▸ What needs to be done: Could you give the records again from the line containing "2019年6月 (431, 2171)" through the line containing "参加募集／開催案内 (471, 351)", swapping "脱炭素" for "省エネ" and leaving everything else unchanged?

▸ Material for the task:
========================
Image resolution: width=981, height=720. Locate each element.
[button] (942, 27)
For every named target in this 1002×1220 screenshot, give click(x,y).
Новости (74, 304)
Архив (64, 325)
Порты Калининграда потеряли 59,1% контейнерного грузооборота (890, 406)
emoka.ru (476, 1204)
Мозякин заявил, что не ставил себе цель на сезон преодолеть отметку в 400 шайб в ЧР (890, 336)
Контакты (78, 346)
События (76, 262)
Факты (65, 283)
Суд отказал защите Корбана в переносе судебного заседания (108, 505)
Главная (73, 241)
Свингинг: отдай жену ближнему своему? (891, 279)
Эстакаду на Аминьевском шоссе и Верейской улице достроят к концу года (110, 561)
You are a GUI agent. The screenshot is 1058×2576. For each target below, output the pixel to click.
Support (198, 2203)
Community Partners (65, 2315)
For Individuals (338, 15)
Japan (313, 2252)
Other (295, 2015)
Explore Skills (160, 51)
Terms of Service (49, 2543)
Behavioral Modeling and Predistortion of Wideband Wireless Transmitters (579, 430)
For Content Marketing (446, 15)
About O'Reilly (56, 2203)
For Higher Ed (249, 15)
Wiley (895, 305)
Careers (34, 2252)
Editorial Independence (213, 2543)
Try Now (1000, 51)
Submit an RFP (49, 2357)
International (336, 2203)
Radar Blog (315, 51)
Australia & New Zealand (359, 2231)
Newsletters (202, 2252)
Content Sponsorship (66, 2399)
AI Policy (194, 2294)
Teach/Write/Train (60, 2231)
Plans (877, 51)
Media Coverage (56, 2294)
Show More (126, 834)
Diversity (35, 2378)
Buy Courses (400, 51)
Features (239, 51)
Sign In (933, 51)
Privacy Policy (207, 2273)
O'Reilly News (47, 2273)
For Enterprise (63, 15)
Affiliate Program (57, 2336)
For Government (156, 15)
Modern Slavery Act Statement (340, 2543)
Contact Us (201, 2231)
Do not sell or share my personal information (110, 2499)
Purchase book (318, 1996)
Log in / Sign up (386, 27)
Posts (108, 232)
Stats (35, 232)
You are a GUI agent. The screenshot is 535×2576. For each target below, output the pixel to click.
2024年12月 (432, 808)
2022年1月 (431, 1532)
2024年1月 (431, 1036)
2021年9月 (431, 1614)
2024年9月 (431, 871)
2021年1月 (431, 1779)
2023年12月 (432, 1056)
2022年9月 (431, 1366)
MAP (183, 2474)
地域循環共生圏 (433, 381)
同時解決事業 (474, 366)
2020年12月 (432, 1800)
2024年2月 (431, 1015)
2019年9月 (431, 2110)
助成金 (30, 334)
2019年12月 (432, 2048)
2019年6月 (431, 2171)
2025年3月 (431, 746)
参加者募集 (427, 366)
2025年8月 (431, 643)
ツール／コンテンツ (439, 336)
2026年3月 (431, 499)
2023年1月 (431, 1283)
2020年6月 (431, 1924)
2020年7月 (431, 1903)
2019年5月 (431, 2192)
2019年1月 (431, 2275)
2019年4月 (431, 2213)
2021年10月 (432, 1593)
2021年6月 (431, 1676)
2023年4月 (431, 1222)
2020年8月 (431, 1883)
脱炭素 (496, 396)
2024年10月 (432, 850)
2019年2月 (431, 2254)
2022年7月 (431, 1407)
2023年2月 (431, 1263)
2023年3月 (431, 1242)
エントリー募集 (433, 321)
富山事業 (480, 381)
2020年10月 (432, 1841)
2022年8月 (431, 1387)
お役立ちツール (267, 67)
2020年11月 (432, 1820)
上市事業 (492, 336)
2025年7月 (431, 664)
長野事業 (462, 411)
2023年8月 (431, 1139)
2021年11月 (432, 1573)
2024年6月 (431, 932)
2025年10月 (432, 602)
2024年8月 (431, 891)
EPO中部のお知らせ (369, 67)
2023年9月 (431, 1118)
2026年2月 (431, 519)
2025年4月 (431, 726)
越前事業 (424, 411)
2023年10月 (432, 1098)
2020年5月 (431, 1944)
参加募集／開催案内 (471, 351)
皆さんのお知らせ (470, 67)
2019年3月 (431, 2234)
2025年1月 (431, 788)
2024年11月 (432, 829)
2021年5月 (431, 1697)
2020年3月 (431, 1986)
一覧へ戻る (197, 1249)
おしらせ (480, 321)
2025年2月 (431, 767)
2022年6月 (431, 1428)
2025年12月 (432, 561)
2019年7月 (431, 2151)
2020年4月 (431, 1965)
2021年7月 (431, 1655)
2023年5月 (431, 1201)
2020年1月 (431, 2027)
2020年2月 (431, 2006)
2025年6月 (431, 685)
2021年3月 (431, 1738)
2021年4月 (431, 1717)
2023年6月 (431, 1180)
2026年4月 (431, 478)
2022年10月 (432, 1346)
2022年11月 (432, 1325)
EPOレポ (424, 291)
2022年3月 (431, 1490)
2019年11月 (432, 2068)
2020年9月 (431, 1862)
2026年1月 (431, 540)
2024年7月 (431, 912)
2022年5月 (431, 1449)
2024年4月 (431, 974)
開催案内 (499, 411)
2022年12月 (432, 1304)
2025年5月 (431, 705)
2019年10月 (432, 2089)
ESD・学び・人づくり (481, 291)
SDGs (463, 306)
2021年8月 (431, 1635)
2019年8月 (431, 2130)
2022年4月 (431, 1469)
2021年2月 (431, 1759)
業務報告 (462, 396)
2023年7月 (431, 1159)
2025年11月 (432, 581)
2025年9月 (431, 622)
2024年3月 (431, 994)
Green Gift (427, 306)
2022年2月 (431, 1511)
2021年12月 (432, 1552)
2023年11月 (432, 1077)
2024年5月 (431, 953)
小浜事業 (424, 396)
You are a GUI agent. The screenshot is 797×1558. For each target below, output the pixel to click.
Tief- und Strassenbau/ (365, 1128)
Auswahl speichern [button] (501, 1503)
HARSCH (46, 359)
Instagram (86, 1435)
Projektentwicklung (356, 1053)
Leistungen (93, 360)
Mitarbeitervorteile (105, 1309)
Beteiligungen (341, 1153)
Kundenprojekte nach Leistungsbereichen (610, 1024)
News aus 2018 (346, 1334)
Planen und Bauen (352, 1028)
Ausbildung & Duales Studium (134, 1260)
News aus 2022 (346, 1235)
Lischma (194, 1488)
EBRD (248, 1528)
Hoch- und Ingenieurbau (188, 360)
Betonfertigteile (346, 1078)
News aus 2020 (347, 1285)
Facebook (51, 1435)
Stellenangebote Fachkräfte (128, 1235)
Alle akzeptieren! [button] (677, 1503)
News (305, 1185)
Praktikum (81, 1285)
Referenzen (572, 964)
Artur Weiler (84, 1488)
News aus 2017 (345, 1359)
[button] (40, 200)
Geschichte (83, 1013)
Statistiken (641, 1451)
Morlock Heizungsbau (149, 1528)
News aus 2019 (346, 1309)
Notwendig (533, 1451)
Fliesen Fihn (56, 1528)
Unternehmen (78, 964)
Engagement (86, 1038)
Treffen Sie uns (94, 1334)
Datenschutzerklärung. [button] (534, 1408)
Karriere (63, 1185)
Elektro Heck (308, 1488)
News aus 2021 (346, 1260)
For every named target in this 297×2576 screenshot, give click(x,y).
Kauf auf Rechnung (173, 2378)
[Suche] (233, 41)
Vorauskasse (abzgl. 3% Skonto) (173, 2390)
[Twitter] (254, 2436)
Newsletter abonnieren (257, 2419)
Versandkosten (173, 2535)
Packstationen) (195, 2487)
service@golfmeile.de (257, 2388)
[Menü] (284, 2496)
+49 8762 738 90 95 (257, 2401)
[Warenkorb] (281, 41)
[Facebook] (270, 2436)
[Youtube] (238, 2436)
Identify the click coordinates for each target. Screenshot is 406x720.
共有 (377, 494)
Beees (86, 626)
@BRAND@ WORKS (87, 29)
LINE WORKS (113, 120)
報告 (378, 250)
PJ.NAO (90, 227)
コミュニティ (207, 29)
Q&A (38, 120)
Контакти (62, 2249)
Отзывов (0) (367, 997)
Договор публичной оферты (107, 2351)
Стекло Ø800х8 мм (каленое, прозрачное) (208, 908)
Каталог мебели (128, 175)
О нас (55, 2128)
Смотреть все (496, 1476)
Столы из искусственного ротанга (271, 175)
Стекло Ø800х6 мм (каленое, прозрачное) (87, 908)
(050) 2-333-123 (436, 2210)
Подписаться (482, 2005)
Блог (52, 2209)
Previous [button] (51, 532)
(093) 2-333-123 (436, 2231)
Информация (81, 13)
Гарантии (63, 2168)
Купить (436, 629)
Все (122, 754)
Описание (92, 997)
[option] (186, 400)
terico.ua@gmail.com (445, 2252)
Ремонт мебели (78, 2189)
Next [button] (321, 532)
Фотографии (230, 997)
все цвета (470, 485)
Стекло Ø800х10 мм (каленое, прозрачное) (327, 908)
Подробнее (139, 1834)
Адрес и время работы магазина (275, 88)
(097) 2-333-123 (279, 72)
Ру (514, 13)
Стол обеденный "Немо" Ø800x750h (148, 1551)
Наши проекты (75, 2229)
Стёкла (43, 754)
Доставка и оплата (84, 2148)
========================
▸ Task answer:
2019年6月 (431, 2171)
2025年3月 (431, 746)
参加者募集 (427, 366)
2025年8月 (431, 643)
ツール／コンテンツ (439, 336)
2026年3月 (431, 499)
2023年1月 (431, 1283)
2020年6月 (431, 1924)
2020年7月 (431, 1903)
2019年5月 (431, 2192)
2019年1月 (431, 2275)
2019年4月 (431, 2213)
2021年10月 (432, 1593)
2021年6月 (431, 1676)
2023年4月 (431, 1222)
2020年8月 (431, 1883)
省エネ (496, 396)
2024年10月 (432, 850)
2019年2月 (431, 2254)
2022年7月 (431, 1407)
2023年2月 (431, 1263)
2023年3月 (431, 1242)
エントリー募集 (433, 321)
富山事業 (480, 381)
2020年10月 (432, 1841)
2022年8月 (431, 1387)
お役立ちツール (267, 67)
2020年11月 (432, 1820)
上市事業 (492, 336)
2025年7月 (431, 664)
長野事業 (462, 411)
2023年8月 (431, 1139)
2021年11月 (432, 1573)
2024年6月 (431, 932)
2025年10月 (432, 602)
2024年8月 (431, 891)
EPO中部のお知らせ (369, 67)
2023年9月 (431, 1118)
2026年2月 (431, 519)
2025年4月 (431, 726)
越前事業 (424, 411)
2023年10月 (432, 1098)
2020年5月 (431, 1944)
参加募集／開催案内 (471, 351)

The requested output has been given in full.